Start of Input data

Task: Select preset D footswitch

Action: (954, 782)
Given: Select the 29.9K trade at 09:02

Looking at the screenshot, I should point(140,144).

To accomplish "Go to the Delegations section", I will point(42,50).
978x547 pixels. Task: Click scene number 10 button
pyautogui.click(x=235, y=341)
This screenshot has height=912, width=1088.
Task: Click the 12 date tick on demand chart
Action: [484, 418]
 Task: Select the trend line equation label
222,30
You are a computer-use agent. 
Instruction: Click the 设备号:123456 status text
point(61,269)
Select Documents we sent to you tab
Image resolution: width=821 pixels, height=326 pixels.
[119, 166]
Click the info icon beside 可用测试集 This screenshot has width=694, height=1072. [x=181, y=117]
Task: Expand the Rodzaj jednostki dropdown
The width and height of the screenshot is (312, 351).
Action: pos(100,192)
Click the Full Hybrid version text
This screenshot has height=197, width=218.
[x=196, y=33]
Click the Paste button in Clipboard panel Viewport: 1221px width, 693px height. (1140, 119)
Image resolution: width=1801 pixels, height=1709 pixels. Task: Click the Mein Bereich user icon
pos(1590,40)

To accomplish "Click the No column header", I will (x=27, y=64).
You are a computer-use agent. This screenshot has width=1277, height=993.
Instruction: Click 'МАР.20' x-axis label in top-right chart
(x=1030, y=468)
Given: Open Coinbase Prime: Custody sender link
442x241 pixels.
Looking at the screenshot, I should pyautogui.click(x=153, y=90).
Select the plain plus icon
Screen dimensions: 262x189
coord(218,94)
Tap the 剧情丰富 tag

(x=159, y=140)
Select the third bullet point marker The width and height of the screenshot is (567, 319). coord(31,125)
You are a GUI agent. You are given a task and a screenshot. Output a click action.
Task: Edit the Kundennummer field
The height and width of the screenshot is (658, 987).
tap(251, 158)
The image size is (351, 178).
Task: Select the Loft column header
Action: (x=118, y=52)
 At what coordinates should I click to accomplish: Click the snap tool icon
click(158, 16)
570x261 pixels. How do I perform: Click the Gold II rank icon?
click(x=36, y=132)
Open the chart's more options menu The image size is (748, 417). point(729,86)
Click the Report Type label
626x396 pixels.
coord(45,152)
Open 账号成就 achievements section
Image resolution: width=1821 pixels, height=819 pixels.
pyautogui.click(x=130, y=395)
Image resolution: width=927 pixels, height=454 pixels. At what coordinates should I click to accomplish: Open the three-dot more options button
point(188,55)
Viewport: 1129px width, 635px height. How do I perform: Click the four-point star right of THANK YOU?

End of Input data

# [Your objective]
Return exactly the lines above from the line that has "Select the third" through the line that has "Task: Edit the Kundennummer field", inclusive, and nothing else.

# [Output of the exercise]
Select the third bullet point marker The width and height of the screenshot is (567, 319). coord(31,125)
You are a GUI agent. You are given a task and a screenshot. Output a click action.
Task: Edit the Kundennummer field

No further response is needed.